Çok nadir polisiye okurum ve okuduğumda da adrenalin bitmesin, kurgu durgunlaşmasın isterim ve bu kitaptaki o polisiye kısım kitabın bence en soluksuz okunan satırlarındandı. Ayrıca okuru cidden 'hadi canım' ya da 'yok artık' dedirtecek kadar şaşırtan detaylarla süslü. Ben bayıldım ki bu tür kurgularda şaşırmayı ve tatmin edilmesi isterim Meral abla bunu hakkıyla yerine getirdi.

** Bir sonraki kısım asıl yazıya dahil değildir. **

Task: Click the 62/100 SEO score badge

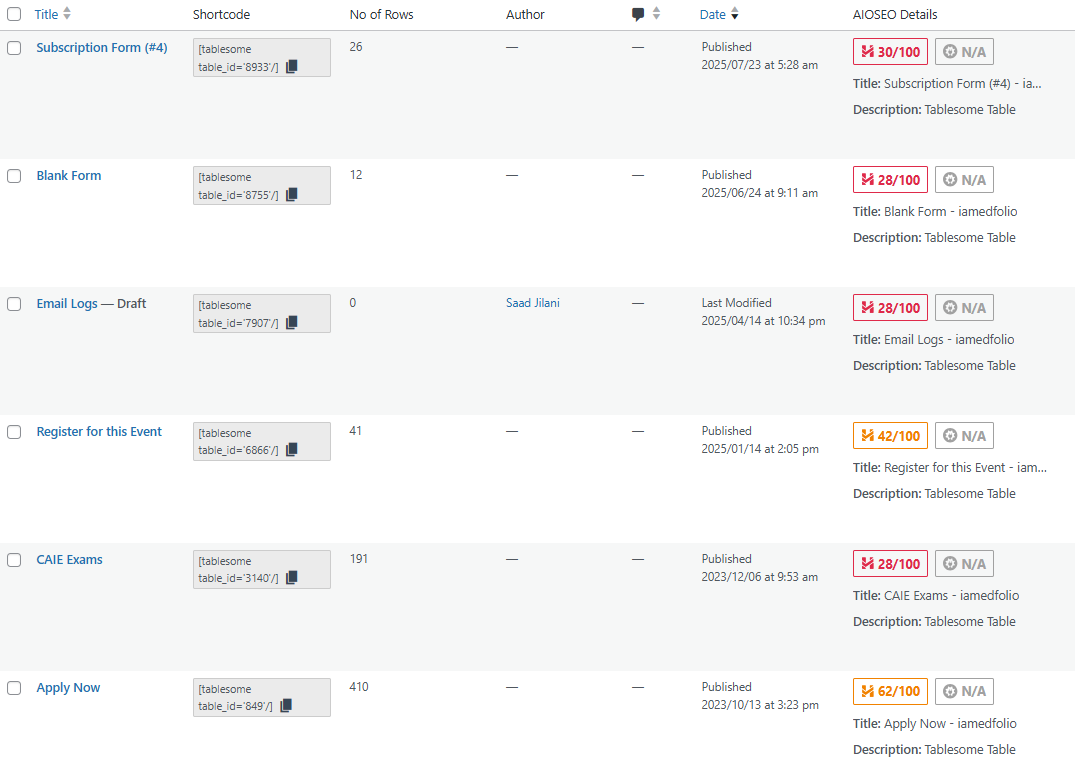Action: tap(890, 692)
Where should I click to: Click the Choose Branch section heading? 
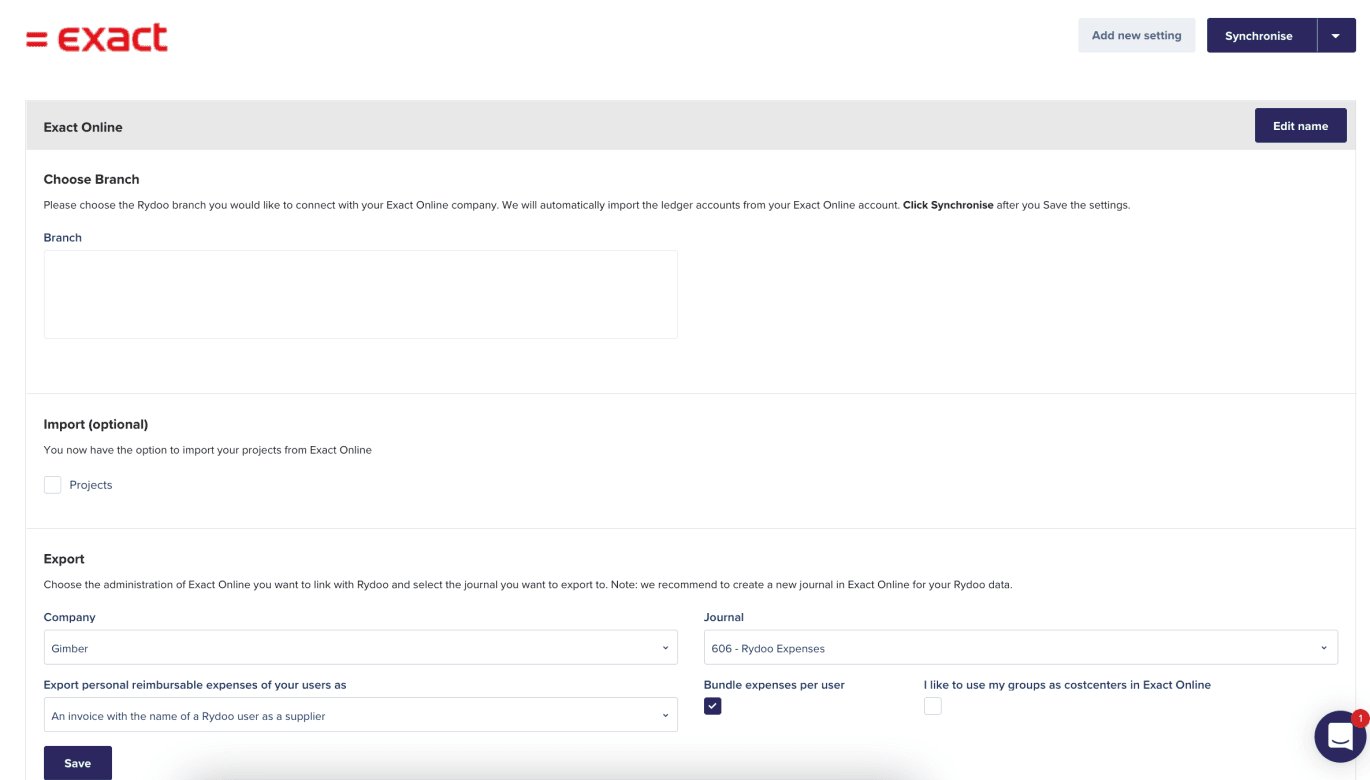pyautogui.click(x=91, y=179)
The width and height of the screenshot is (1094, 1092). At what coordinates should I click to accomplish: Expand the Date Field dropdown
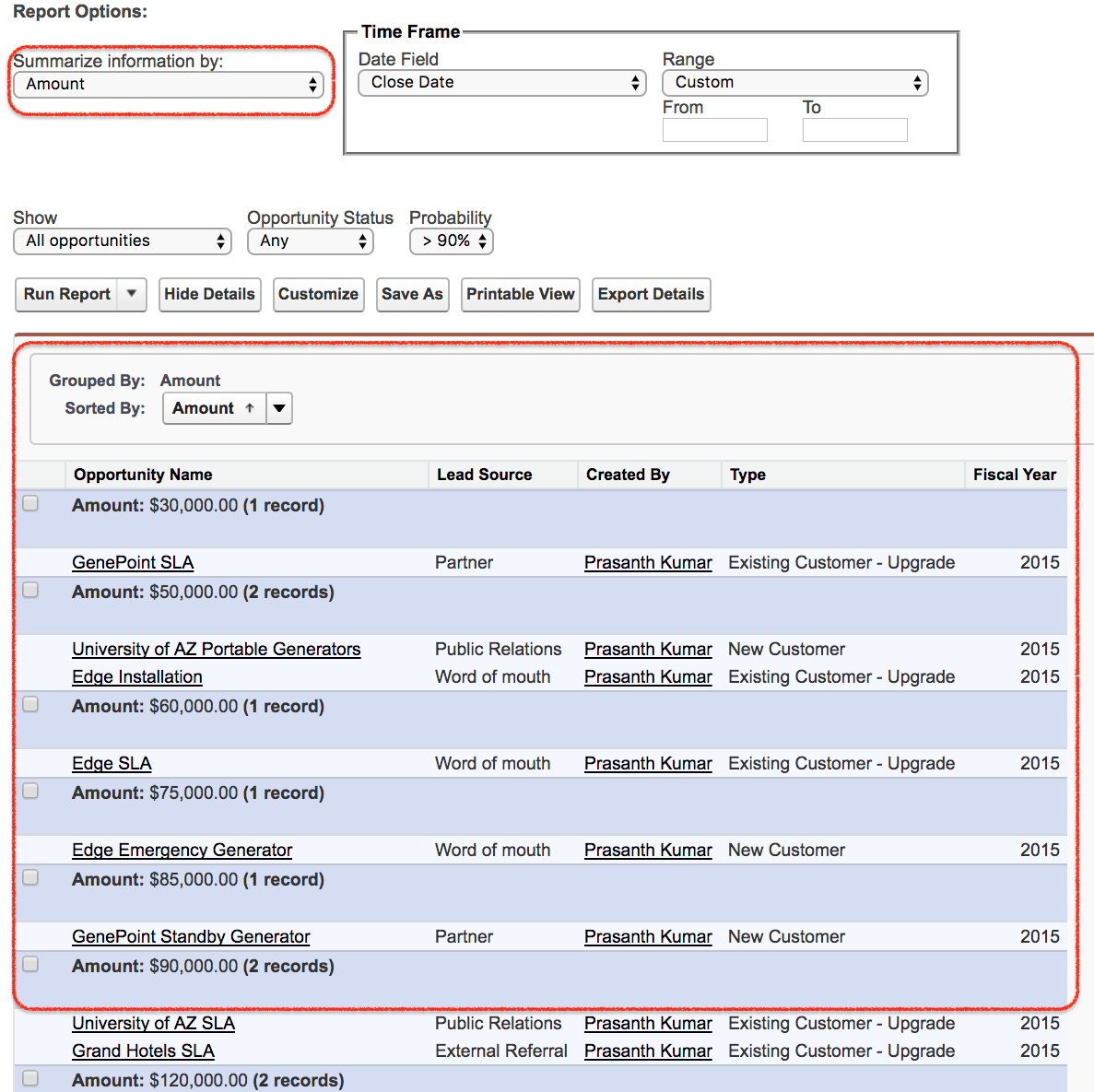(x=502, y=83)
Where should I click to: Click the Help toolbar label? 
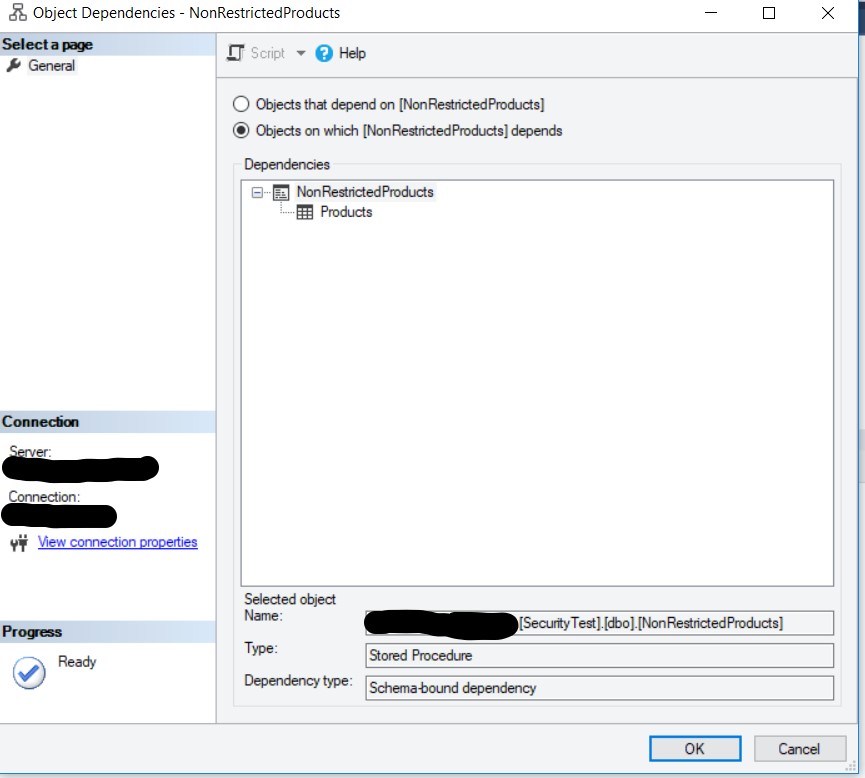point(352,53)
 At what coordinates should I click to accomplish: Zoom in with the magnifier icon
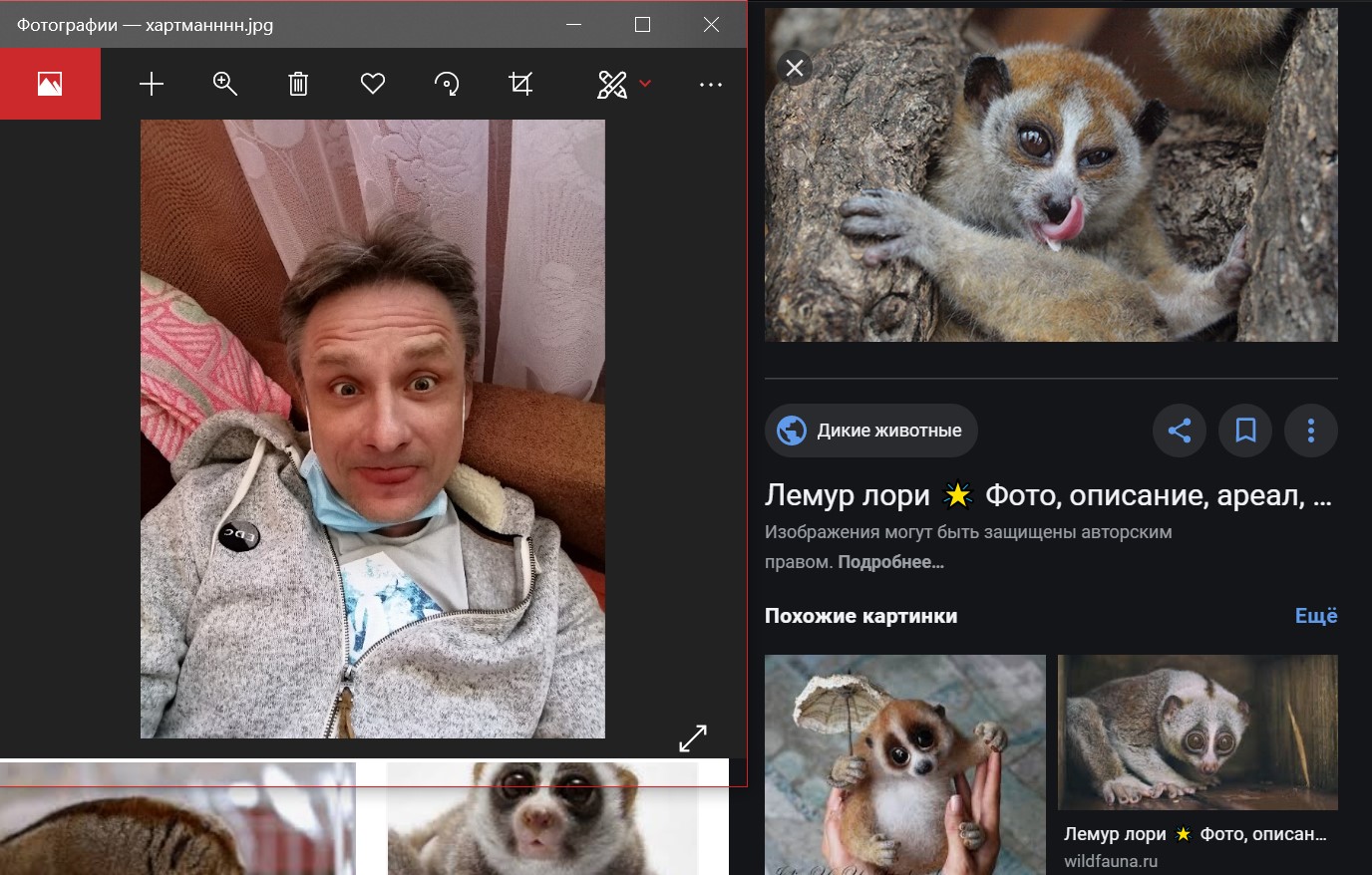pos(225,84)
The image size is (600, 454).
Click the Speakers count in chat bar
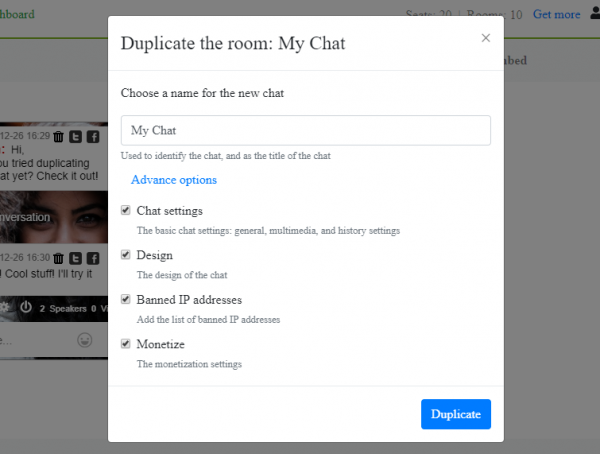click(62, 309)
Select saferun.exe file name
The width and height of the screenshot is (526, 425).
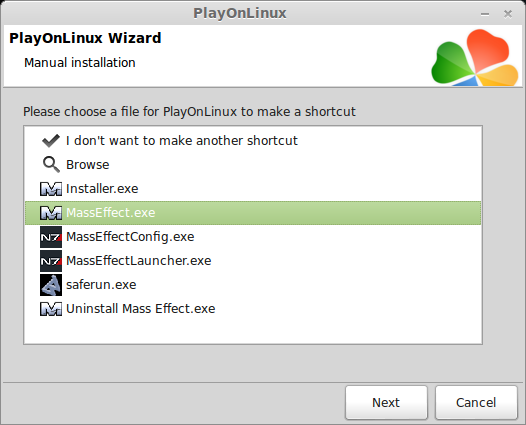tap(101, 285)
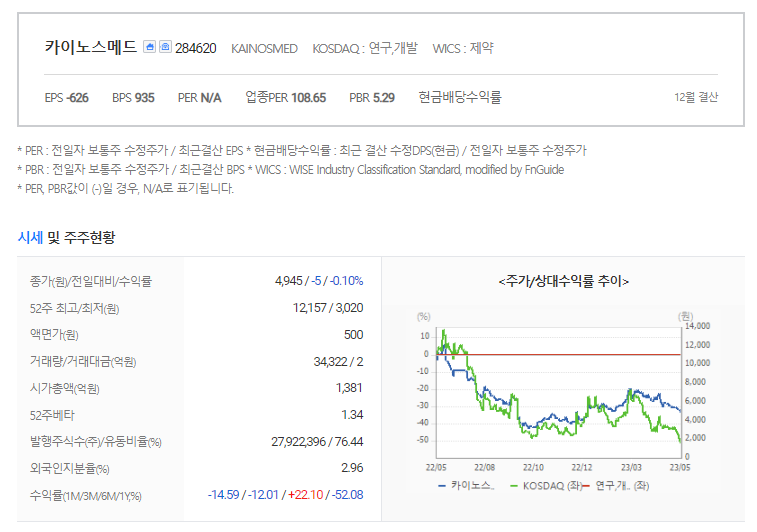This screenshot has width=757, height=532.
Task: Click the WICS : 제약 classification label
Action: click(x=463, y=48)
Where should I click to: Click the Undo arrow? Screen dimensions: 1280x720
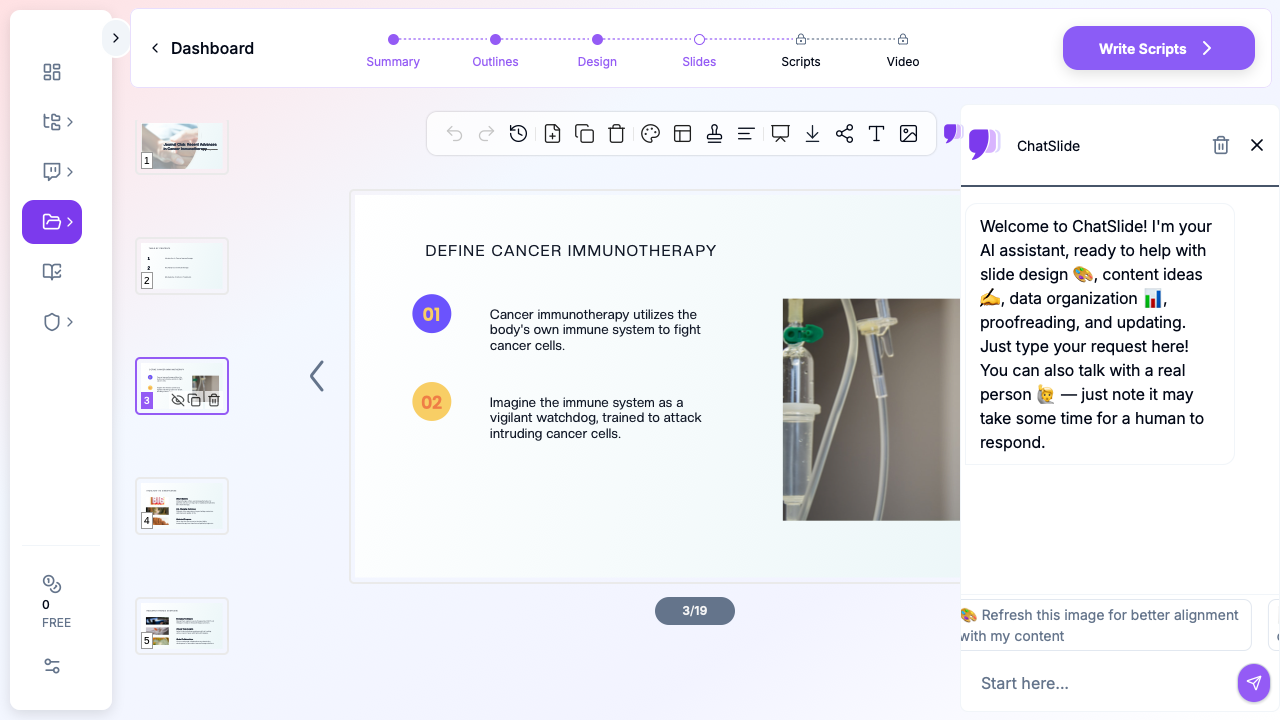453,133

Mehmet Sancaktar, son kitap olduğundan ve Mehmet ile aşkısı Esmer'in tanışmaları Ahmet ve Sena hikayesine dayandığı ve sonrasında Serra ve Barış hikayesine dokunuş yaptığı için o kısımlara nasıl değinecek, kurguya nasıl harmanlayacak merak ediyordum. Çünkü bilirsiniz bu tür şeylerde hem diğer karakterlerin kurgularına tutarlı olması hem de okura ben bu satırları zaten okumuştum dedirtmemesi için çok dikkatli olmak ve ekstradan özen göstermek gerektirir. Meral abla bunu çok iyi yapmış. Çünkü ne Ahmet ile Sena ne de Serra ile Barış hikayeleri için ben bunları zaten okumuştum  hissi veren kelimeler yok. Hem de o kitaplarda perde arkası kalan satırları okumak gibi de bir avantajı var.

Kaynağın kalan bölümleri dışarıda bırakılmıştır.